Records for this exercise:
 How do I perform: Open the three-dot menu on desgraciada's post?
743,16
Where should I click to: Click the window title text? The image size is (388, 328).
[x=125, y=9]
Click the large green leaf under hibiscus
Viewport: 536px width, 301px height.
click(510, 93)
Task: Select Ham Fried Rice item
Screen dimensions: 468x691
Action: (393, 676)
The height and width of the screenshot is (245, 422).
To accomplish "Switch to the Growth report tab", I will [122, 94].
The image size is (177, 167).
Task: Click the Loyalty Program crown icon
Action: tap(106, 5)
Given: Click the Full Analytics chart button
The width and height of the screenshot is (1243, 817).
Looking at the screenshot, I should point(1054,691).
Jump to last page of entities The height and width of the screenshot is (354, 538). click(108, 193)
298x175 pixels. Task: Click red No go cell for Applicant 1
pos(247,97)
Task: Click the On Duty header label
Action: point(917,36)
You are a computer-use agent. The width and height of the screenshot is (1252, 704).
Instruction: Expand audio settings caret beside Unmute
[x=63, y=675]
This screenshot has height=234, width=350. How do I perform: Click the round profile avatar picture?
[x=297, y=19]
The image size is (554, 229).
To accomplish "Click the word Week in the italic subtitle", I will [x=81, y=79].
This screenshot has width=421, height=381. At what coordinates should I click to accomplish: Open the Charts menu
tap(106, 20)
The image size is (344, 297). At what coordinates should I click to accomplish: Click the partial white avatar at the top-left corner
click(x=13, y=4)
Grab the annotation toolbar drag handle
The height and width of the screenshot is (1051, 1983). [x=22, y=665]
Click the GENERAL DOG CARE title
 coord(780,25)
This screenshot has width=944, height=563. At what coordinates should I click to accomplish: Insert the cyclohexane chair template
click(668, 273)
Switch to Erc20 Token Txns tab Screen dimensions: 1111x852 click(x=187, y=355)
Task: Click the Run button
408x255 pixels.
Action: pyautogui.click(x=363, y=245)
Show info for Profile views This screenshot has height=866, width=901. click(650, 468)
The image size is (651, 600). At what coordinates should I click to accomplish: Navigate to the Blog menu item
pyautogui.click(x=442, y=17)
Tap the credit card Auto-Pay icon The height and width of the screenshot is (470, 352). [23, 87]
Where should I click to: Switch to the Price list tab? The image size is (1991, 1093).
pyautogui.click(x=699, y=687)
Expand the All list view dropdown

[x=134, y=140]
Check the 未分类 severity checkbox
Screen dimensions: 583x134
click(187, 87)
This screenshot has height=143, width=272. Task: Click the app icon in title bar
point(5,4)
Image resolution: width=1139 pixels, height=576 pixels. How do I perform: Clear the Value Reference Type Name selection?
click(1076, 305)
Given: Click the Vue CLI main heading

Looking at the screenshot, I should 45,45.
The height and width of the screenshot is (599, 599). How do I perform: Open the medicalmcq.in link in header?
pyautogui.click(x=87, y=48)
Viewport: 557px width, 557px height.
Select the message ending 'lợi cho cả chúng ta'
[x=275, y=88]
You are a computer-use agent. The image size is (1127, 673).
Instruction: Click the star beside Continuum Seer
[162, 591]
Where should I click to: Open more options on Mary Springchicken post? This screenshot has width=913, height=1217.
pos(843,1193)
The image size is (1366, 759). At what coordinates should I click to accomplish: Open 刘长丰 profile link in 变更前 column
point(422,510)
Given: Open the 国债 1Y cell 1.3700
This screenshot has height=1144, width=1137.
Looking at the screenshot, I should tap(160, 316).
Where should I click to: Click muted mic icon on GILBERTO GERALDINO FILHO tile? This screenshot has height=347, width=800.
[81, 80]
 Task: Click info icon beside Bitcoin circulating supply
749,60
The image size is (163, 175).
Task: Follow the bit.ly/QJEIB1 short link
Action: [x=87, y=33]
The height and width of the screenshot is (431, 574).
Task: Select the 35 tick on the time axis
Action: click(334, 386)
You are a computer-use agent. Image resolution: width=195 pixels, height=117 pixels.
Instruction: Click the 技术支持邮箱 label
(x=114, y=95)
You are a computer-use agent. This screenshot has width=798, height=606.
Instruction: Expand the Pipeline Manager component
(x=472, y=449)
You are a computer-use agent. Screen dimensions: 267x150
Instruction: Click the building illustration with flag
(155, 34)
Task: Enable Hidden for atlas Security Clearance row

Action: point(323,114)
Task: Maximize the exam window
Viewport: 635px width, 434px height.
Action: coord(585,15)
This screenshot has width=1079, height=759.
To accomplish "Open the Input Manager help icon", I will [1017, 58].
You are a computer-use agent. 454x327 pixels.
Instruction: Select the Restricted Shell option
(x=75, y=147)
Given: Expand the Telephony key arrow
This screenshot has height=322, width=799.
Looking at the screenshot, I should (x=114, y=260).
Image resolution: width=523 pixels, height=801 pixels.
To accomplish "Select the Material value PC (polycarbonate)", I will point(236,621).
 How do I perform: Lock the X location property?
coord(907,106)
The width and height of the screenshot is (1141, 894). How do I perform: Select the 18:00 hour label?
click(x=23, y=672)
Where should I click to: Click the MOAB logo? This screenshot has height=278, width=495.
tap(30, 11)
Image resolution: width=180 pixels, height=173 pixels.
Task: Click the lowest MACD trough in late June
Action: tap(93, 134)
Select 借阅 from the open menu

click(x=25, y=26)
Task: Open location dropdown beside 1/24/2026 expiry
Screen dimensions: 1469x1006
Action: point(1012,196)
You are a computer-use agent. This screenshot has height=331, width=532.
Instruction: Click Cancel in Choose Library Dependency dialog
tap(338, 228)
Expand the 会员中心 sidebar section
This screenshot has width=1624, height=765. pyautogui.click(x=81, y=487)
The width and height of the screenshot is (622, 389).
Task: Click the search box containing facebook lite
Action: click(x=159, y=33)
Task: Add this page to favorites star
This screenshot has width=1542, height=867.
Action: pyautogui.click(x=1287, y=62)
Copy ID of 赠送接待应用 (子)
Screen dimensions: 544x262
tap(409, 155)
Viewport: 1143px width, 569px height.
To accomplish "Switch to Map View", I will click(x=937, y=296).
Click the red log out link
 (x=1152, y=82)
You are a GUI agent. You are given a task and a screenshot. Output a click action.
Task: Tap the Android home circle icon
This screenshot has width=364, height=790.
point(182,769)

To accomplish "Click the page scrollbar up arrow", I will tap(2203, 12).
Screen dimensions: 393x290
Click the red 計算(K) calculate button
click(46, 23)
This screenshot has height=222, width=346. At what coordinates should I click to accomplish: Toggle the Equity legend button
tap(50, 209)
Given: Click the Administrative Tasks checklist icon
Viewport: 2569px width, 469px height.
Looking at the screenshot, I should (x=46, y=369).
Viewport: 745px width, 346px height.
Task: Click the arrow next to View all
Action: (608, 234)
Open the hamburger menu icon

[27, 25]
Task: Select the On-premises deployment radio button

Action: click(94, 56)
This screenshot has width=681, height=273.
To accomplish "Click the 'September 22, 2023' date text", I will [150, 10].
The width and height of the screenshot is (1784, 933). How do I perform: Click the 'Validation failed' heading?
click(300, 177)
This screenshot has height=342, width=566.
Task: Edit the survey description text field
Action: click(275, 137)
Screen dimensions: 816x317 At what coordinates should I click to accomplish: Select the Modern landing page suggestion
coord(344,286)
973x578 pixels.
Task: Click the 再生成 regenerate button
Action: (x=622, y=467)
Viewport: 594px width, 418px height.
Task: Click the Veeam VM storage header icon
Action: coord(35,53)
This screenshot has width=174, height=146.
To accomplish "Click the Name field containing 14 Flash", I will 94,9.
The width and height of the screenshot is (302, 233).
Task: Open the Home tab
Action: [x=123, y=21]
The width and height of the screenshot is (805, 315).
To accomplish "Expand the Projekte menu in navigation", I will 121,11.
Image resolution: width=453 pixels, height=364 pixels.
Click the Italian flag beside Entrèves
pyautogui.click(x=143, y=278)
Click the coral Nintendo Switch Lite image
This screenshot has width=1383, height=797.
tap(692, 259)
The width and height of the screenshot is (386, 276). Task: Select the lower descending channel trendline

Given request:
Turn the stretch of the listing from the line that contains "You are a computer-use agent. The image" through the line that contains "Looking at the screenshot, I should (x=114, y=260)." into a JSON list of strings, with one string per line and any blank lines left out.

Output below:
[
  "You are a computer-use agent. The image size is (1127, 673).",
  "Instruction: Click the star beside Continuum Seer",
  "[162, 591]",
  "Where should I click to: Open more options on Mary Springchicken post? This screenshot has width=913, height=1217.",
  "pos(843,1193)",
  "The image size is (1366, 759). At what coordinates should I click to accomplish: Open 刘长丰 profile link in 变更前 column",
  "point(422,510)",
  "Given: Open the 国债 1Y cell 1.3700",
  "This screenshot has height=1144, width=1137.",
  "Looking at the screenshot, I should tap(160, 316).",
  "Where should I click to: Click muted mic icon on GILBERTO GERALDINO FILHO tile? This screenshot has height=347, width=800.",
  "[81, 80]",
  " Task: Click info icon beside Bitcoin circulating supply",
  "749,60",
  "The image size is (163, 175).",
  "Task: Follow the bit.ly/QJEIB1 short link",
  "Action: [x=87, y=33]",
  "The height and width of the screenshot is (431, 574).",
  "Task: Select the 35 tick on the time axis",
  "Action: click(334, 386)",
  "You are a computer-use agent. Image resolution: width=195 pixels, height=117 pixels.",
  "Instruction: Click the 技术支持邮箱 label",
  "(x=114, y=95)",
  "You are a computer-use agent. This screenshot has width=798, height=606.",
  "Instruction: Expand the Pipeline Manager component",
  "(x=472, y=449)",
  "You are a computer-use agent. Screen dimensions: 267x150",
  "Instruction: Click the building illustration with flag",
  "(155, 34)",
  "Task: Enable Hidden for atlas Security Clearance row",
  "Action: point(323,114)",
  "Task: Maximize the exam window",
  "Viewport: 635px width, 434px height.",
  "Action: coord(585,15)",
  "This screenshot has width=1079, height=759.",
  "To accomplish \"Open the Input Manager help icon\", I will [1017, 58].",
  "You are a computer-use agent. 454x327 pixels.",
  "Instruction: Select the Restricted Shell option",
  "(x=75, y=147)",
  "Given: Expand the Telephony key arrow",
  "This screenshot has height=322, width=799.",
  "Looking at the screenshot, I should (x=114, y=260)."
]